We canoed up the Nina Moose, as tranquil a stream as I'd ever seen. The way each gentle reed bent yielding to the soft current. The sound of the paddle. What I knew of canoe trips on the Little Miami River in Ohio were not like this. Beautiful yes but over-crowded peak-season with beer-drinking screamers and a very fast current. This was totally different. This was worth the bus ride.
Over 2,200 campsites spread across 1,000+ lakes and visited by over 200,000 people a year... it's the most visted wilderness in the United States.
That said, you might only glimpse someone else paddling let alone hear them up here. We paddled across Nina Moose Lake, through to Lake Agnes for camp. My guide sent me out to fetch water and I was stunned that we would drink this untreated from the lake. To know lake water can exist so clean made me wonder. Why not live here?
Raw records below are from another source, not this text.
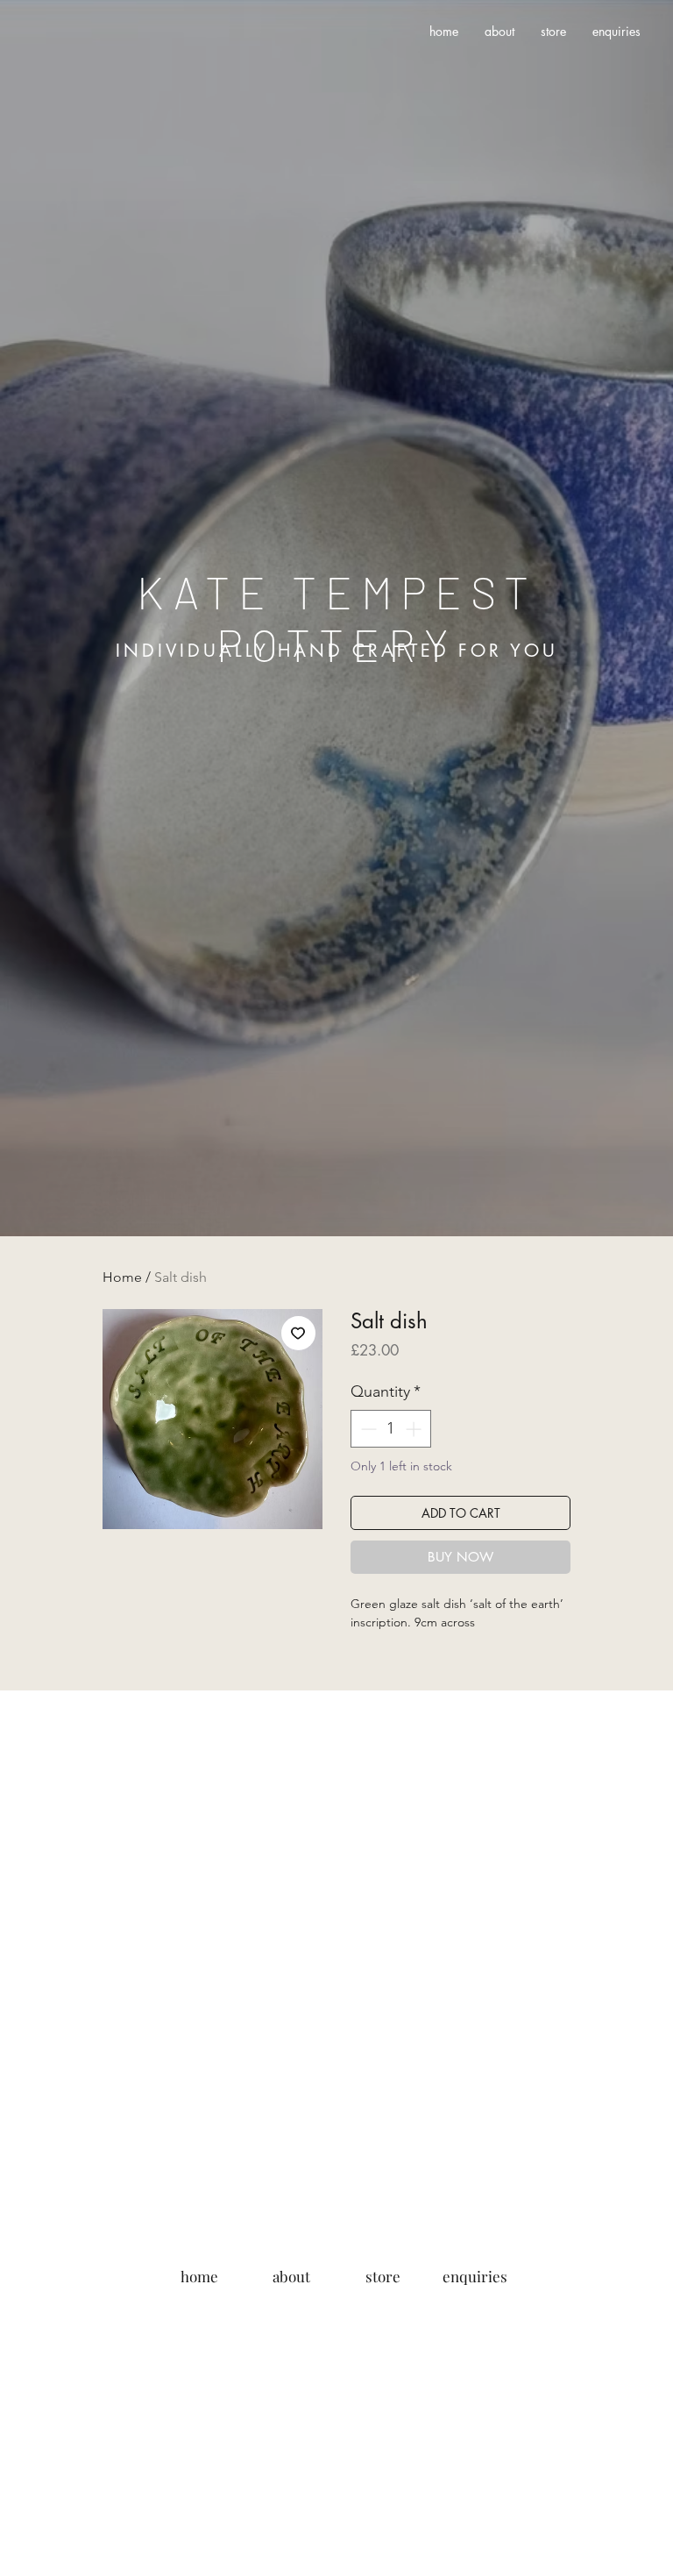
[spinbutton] (390, 1429)
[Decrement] (366, 1429)
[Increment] (415, 1429)
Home (122, 1277)
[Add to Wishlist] (298, 1333)
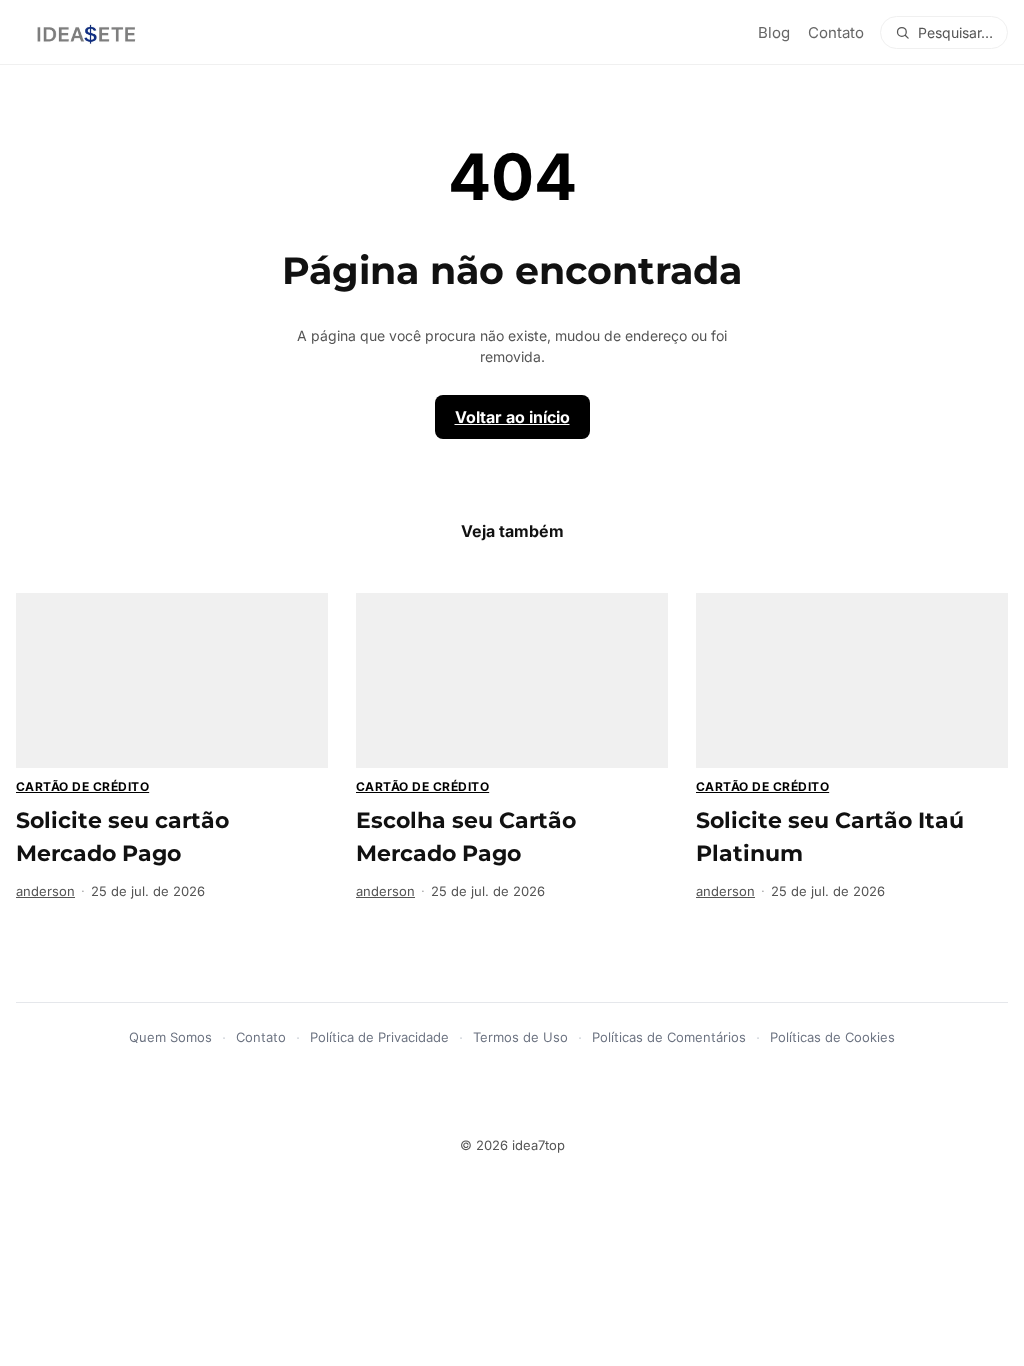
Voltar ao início (512, 417)
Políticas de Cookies (832, 1037)
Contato (836, 32)
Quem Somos (170, 1037)
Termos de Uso (520, 1037)
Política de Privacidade (379, 1037)
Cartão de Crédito (82, 786)
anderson (45, 891)
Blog (774, 32)
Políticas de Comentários (669, 1037)
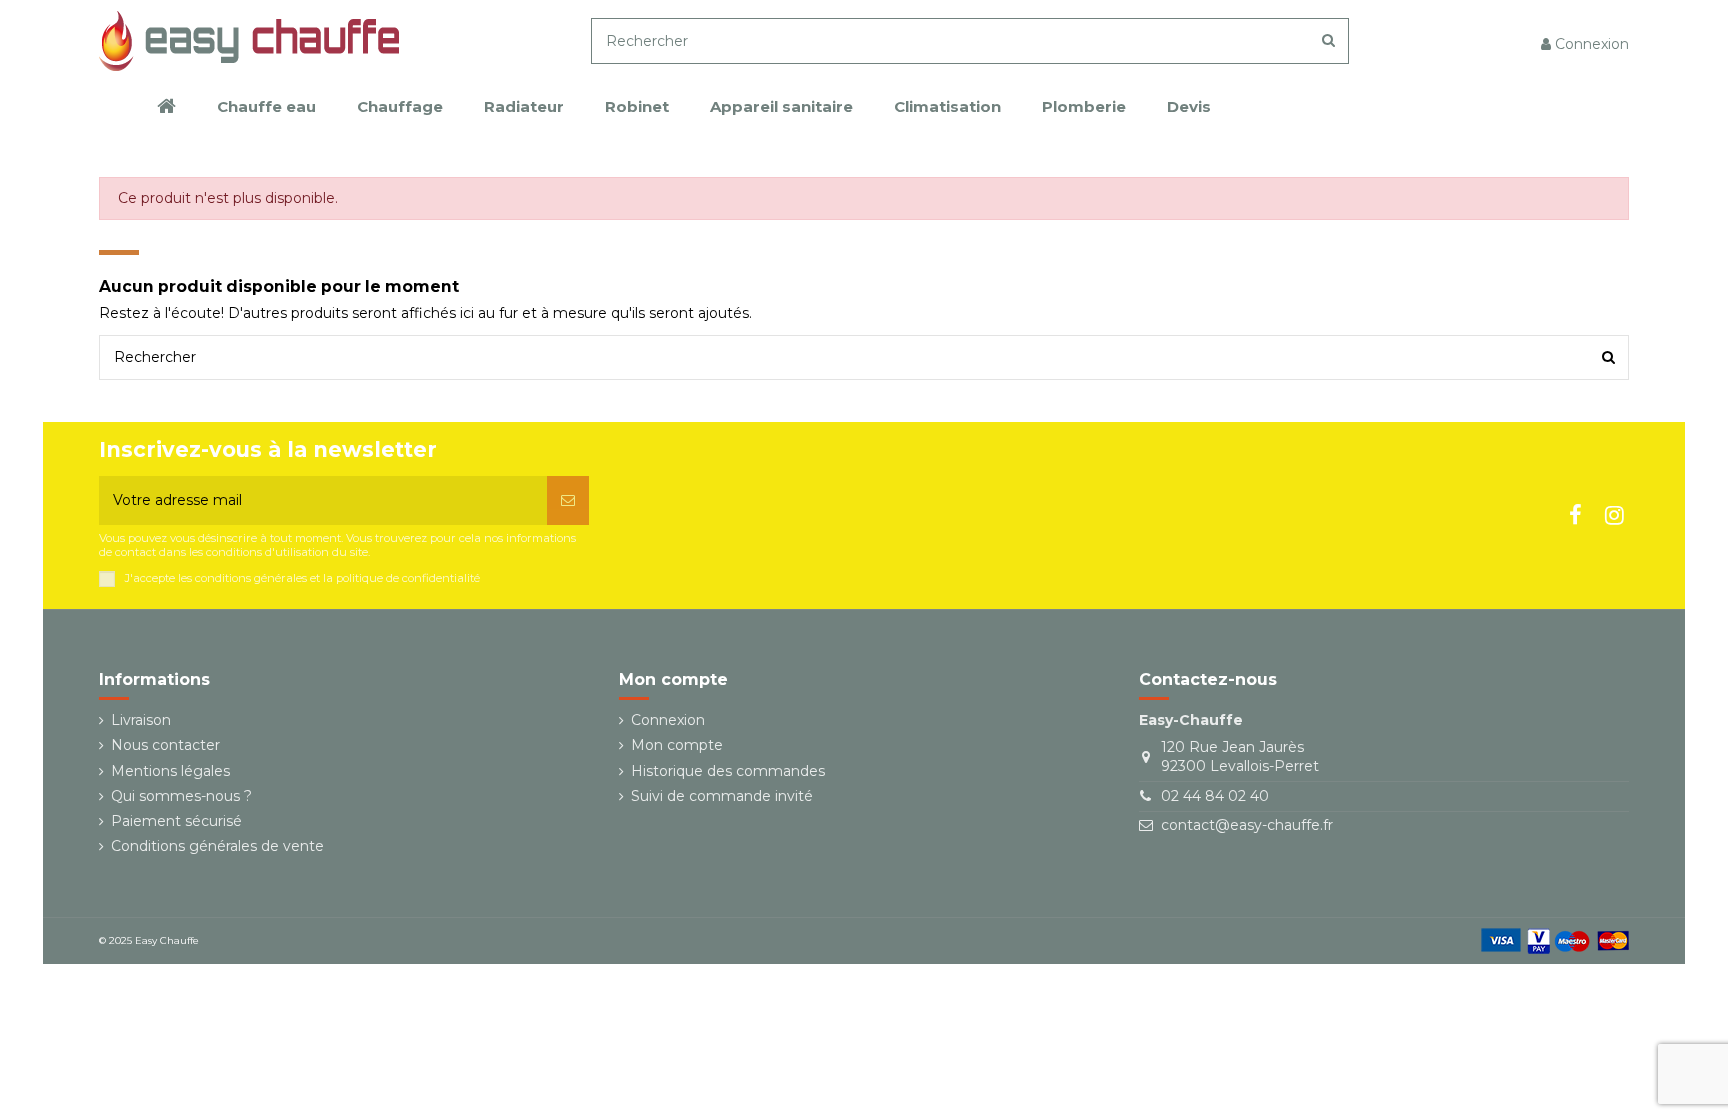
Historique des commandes (728, 771)
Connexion (668, 720)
Huron, Cree, Dakota and Ojibwe (Chippewa) all lived in this area. Soon I would see their handprints and artwork on great rock faces overlooking the water. I was told they made these where the sky, land and the water meet. The Ojibway people call themselves 'Anishinabe' in their own language, which means 'original person.'
I portaged for the first time to reach Iron Lake. This taught me some endurance for pain and mental fortitude I did not know I had. It was worth it to reach a beautiful site with sunsets across the water and scattered boulders on the shore. It was worth it to hear a wolf for the first time in my life close enough to make the hair stand up on my neck. I was peacefully fishing the shore alone when it started low, a sweeping groan, which grew in pitch until it made its presence known to me with a howl. What a world I was in. It seemed, I was in a dream. This is how a person falls in love with the wild of the boundary waters.
There, on Iron Lake I also heard a grouse for the first time as I explored a bit. Very unusual sound which can be frightening if you don't know what it is. I went running back and told my guide "a human is in the woods beating their chest, like an ape. Or, maybe an ape was beating their chest at me?" No... just a secluded, wild fowl flapping their wings to attract a mate.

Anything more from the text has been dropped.